The response from patients has been excellent, he says. “They like hearing the dialogue between us — it helps them learn more about their disease — and they feel and see that they are getting proper attention to both their skin and joint issues.”
Siegel agrees. “Patients truly appreciate understanding how we came to a decision about which treatment we’re going forward with,” he says. “I think hearing the decision-making process in real time means they are more accepting of the treatment or treatments decided upon.”
Most patients with PsA don’t live near a formal, combined rheumatology-dermatology clinic, but they can — and often do — benefit from collaborative care, says Lawrence J. Green, M.D., a dermatologist in private practice in the Washington, D.C., area who sits on NPF’s Medical Board.
“I specialize in treating people with psoriasis, and a number of my patients have psoriatic arthritis, which means I routinely consult with their rheumatologists to coordinate care,” he says. “My feeling is that it’s common in private practices for dermatologists and rheumatologists to work together on a management plan.”
Patients with PsA should make sure their rheumatologist and dermatologist are communicating, says Green.
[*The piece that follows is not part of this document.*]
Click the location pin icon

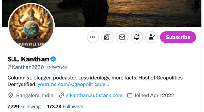click(x=11, y=95)
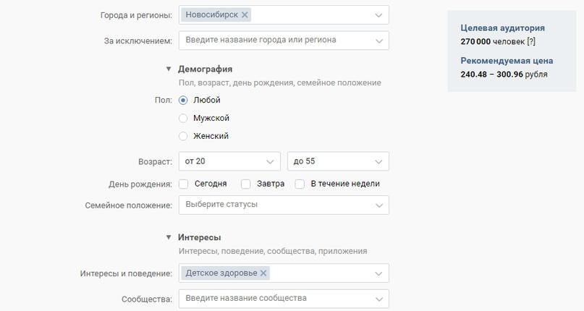Enable the В течение недели checkbox
Viewport: 584px width, 311px height.
pyautogui.click(x=300, y=184)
For instance, physicians should inform one another about treatment changes as well as acute or urgent issues. “If that’s not happening, then it’s time to find a rheumatologist and dermatologist who will work together on your behalf,” he says.
Lockshin adds that advances in understanding psoriatic disease make this kind of collaborative care increasingly important and effective.
“We now have a much better understanding of psoriasis and psoriatic arthritis as systemic, inflammatory conditions that not only affect skin and joints, but also encompass increased risks for heart disease, diabetes, and other conditions. We also have many more good options for treatment than ever before, but they all have slightly different benefits and risks,” Lockshin says. “Having concurrent input from both specialties at the same time has additive benefits for patients and is a more efficient way of delivering high-level care.”
Network aims to extend the reach of dual care
Currently, there are few clinics in North America where patients with psoriasis and psoriatic arthritis (PsA) can see a dermatologist and rheumatologist in the same office. This is why the Psoriasis and Psoriatic Arthritis Clinic Multicenter Advancement Network (PPACMAN) has partnered with the Group for Research and Assessment of Psoriasis and Psoriatic Arthritis (GRAPPA), which also advocates for the dual-specialty model of care.
Although the model makes intuitive sense to many physicians and patients, there are practical barriers to these collaborative clinics, according to the results of a study on the benefits and challenges of the combined rheumatology-dermatology clinics published in 2017 in The Journal of Rheumatology. Hurdles include scheduling and billing issues, as well as demonstrating value to the practices and organizations considering the model.
PPACMAN is working to make the process more seamless and effective. The network hopes more information will help lower some of these barriers. PPACMAN gathers data on patient satisfaction and outcomes with the combined care model. It also evaluates ways to improve screening, increase early diagnosis of PsA, and funds training opportunities for dermatologists and rheumatologists. In this observership program, specialists travel to one of the combined clinic sites to learn how to establish these clinics in their own practice or organization.